• [The task]: Extract each line of the listing below that contains the string "Click", treating the match as case-sensitive.

Records from a pointing dataset
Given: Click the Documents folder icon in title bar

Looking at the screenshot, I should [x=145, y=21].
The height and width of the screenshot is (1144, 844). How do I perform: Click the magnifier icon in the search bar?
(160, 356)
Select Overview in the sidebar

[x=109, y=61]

• [Written response]:
Given: Click the Documents folder icon in title bar
The height and width of the screenshot is (1144, 844). How do I perform: Click the magnifier icon in the search bar?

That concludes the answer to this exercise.